(Stored data entries)
=== Begin Enclosure ===

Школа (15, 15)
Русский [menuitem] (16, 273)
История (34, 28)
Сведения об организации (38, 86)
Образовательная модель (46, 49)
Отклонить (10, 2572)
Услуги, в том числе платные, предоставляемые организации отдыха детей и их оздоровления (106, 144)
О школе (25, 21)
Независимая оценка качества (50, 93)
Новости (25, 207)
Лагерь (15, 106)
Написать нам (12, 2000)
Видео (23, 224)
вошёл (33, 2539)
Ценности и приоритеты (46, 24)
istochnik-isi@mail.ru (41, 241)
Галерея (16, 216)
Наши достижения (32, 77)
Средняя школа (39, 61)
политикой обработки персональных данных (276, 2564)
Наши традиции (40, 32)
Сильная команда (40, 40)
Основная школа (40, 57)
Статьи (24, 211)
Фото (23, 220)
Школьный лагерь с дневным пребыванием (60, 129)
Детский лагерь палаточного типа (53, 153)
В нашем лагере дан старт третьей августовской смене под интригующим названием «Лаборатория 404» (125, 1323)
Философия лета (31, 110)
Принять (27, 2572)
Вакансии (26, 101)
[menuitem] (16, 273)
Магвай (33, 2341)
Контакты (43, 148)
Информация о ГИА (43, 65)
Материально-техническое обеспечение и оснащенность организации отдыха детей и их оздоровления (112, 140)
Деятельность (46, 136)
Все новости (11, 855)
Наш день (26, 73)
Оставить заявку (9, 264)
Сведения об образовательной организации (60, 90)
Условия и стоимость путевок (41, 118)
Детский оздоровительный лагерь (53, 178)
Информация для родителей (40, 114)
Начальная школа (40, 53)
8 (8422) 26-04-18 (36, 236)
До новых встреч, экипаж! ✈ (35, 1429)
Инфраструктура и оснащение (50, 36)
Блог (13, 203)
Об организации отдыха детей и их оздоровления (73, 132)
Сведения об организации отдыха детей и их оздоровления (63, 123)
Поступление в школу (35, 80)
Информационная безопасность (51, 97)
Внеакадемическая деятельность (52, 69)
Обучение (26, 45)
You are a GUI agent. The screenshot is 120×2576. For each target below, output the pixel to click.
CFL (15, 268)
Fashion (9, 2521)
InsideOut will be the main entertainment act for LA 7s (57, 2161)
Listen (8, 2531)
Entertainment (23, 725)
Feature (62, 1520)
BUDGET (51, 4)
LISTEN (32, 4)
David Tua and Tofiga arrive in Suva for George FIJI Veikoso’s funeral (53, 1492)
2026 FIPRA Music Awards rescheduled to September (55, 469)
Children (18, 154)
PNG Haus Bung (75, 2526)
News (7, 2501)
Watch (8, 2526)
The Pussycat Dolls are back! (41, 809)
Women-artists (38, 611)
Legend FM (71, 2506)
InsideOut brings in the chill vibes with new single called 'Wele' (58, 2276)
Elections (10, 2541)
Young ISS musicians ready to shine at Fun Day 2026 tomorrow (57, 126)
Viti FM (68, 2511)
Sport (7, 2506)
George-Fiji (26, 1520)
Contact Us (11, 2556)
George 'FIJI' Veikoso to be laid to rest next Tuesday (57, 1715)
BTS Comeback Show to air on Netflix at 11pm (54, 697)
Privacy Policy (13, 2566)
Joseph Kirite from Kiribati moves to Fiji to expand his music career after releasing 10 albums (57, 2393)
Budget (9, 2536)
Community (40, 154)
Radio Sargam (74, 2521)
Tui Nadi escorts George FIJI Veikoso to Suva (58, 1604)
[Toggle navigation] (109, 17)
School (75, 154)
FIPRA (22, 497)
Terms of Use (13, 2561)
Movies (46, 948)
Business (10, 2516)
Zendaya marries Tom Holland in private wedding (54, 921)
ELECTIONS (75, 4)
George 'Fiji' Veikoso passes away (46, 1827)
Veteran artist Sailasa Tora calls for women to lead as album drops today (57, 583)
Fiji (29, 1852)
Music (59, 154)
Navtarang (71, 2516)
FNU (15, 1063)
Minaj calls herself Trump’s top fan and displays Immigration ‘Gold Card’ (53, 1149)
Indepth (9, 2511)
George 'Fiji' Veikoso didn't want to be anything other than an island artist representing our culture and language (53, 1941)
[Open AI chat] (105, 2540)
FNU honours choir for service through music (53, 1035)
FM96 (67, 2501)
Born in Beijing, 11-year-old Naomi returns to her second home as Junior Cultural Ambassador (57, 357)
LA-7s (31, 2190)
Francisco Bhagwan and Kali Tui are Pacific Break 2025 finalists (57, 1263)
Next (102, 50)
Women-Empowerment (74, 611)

=== End Enclosure ===

Filter the entries down to the lines with the word "организации" in them, and copy those lines.

Сведения об организации (38, 86)
Услуги, в том числе платные, предоставляемые организации отдыха детей и их оздоровления (106, 144)
Материально-техническое обеспечение и оснащенность организации отдыха детей и их оздоровления (112, 140)
Сведения об образовательной организации (60, 90)
Об организации отдыха детей и их оздоровления (73, 132)
Сведения об организации отдыха детей и их оздоровления (63, 123)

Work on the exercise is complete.